EXTRAIT À LIRE ::
= = = = =

Nous avons déjà examiné la liste des candidats potentiels et crédibles pour un deuxième tour des présidentielles *, l’essentiel des ces personnalités ne sont que des choix de seconde main, assez peu taillés à priori pour remplacer Macron dans un processus classique de sélection des candidats. Mais, il ne faut jamais sous estimer la capacité du système à créer de nouveaux scénarios, du story telling pour faire émerger de nouveaux acteurs. Ce qui a été fait avec Macron, peut-être refait avec un autre. La scénographie médiatique nous vend actuellement l’histoire de l’irrésistible ascension d’Edouard Philippe, en tant qu’image inversée d’un Macron à la baisse. Paris Match, organe officielle de l’institutionnalisation des people qui ont le vent en poupe, lui a même consacré sa Une. Edouard Philippe coche bien des cases de la conformité bourgeoise qui légitime un candidat dans le système, mais son lien avec Macron le phagocyte, et Macron n’a aucun intérêt à le remplacer, contrairement aux rumeurs récurrentes. Philippe conforte l’aile droite du Président et partage avec lui la responsabilité de sa politique qui l’empêche de se présenter comme une alternative. Il devrait sinon, comme Chirac en 1978 ou Macron en 2016, provoquer lui-même la rupture ; ce qui apparaît assez peu crédible.

= = = = =

Entrées de texte et de localisation d'éléments
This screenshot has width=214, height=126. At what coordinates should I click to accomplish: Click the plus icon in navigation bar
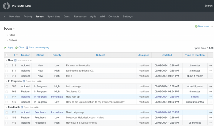click(x=5, y=17)
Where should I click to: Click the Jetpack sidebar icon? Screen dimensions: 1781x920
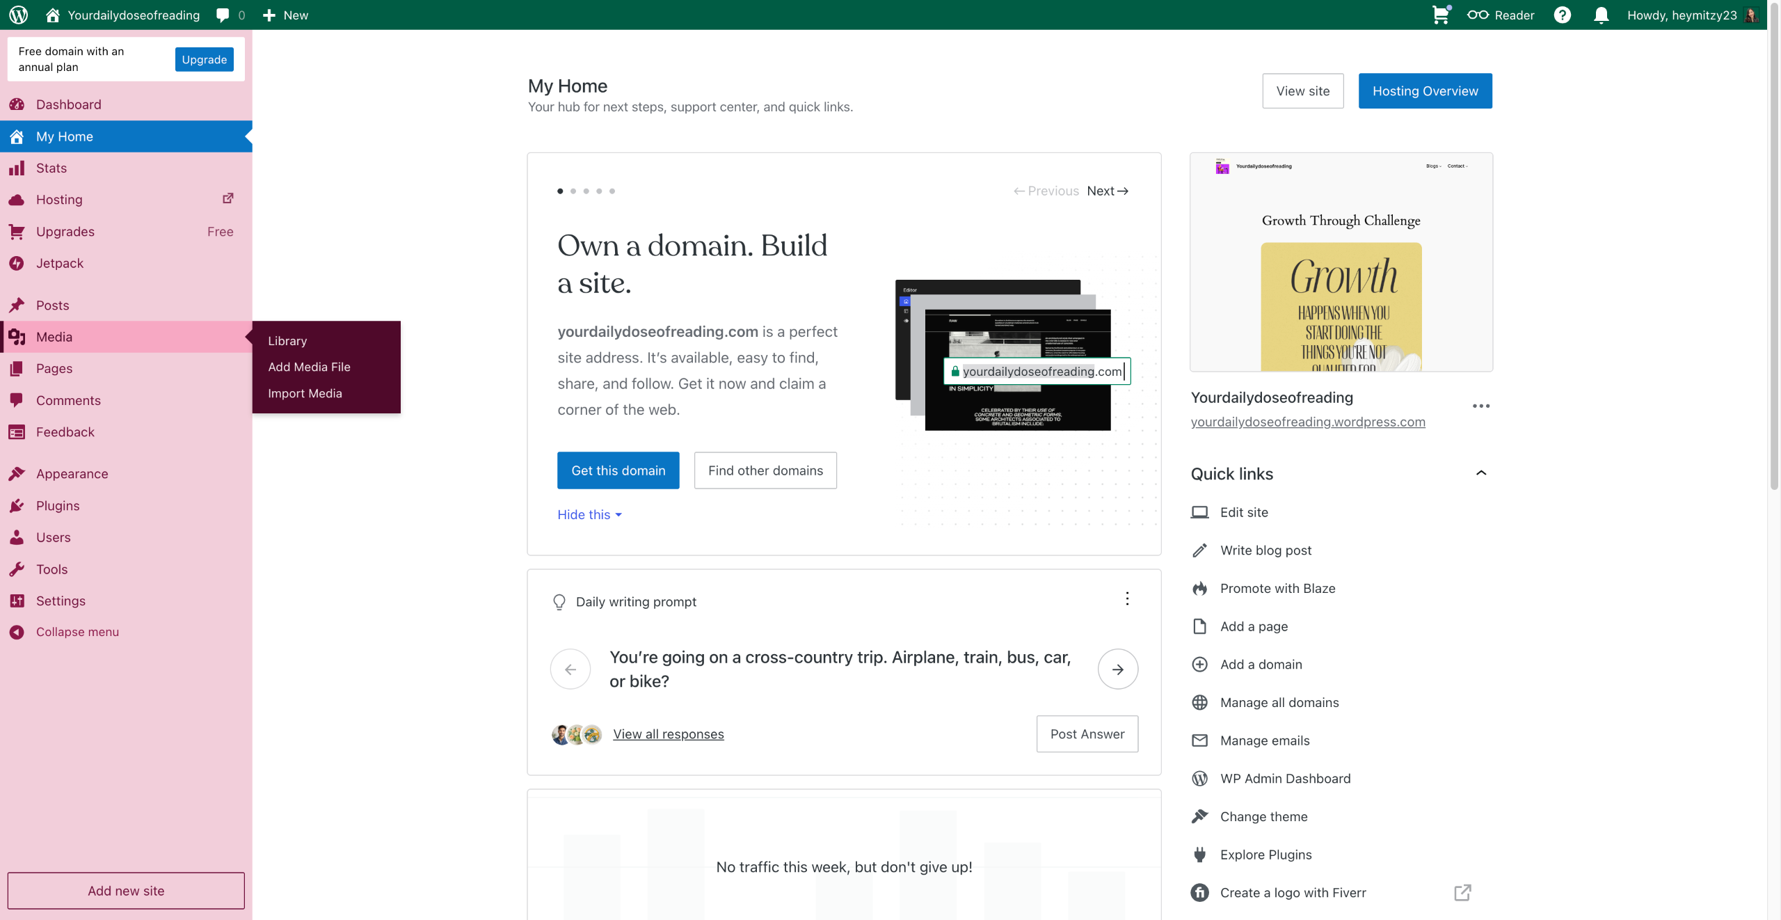pyautogui.click(x=17, y=263)
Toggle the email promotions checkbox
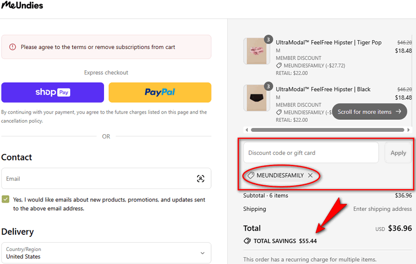Viewport: 416px width, 264px height. [6, 199]
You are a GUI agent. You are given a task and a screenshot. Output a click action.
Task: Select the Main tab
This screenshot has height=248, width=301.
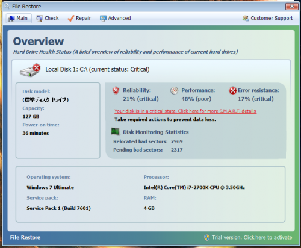point(19,19)
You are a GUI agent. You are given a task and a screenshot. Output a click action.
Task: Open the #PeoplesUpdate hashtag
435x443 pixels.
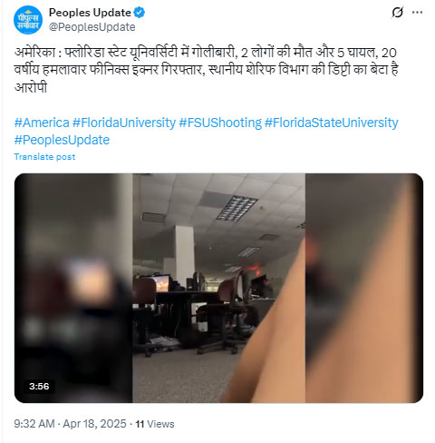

= = = = =

TRAVAIL À FAIRE :: Donnez la suite de l'extrait sur Édouard Philippe et Macron, en commençant après sa dernière phrase. Les enregistrements ne servent à rien ici.

RÉSULTAT ::
Qui est le sauveur ?
L’essentiel va d’abord se jouer sur le front économique et social et non sur le front politique. L’ampleur de la crise à venir déterminera la capacité de Macron à tenter un deuxième mandat ou non. Elle ouvrira également la possibilité pour le système de chercher son candidat hors de la sphère politique classique, dont tout le monde aujourd’hui ne peut que constater le discrédit. Une dramatisation de la situation du pays conduira logiquement à chercher une alternative dans des profils plus gestionnaires ; un scénario Macron bis, mais avec plus de maturité, d’équilibre et moins clivant.
Une personnalité semble aujourd’hui largement capable de répondre à ces critères compte tenu de son parcours exemplaire dans les différents champs d’action du pouvoir et de la réussite sociale ; littéraire, entrepreneuriale, et politique, au niveau national et, désormais, européen. On évoque, bien sûr, le personnage de Thierry Breton, actuel commissaire européen, chargé de la politique industrielle, du marché intérieur, du numérique, de la défense et de l’espace, dont l’impressionnant CV, quintessence de l’excellence française, ne pourrait que rassurer un pays en pleine tourmente économique. L’homme est habile, posé, déterminé, et lesté d’un parcours de long terme qui ferait un excellent contrepoint au jeunisme agité de la séquence Macron. Il peut séduire d’emblée le bloc central des bourgeoisies urbaines, tout en rassurant les classes moyennes déstabilisées et même les classes populaires. Le storry telling du consensus médiatique, Paris Match en tête, est écrit d’avance, et il peut enterrer Macron aussi rapidement qu’il la porté au pinacle.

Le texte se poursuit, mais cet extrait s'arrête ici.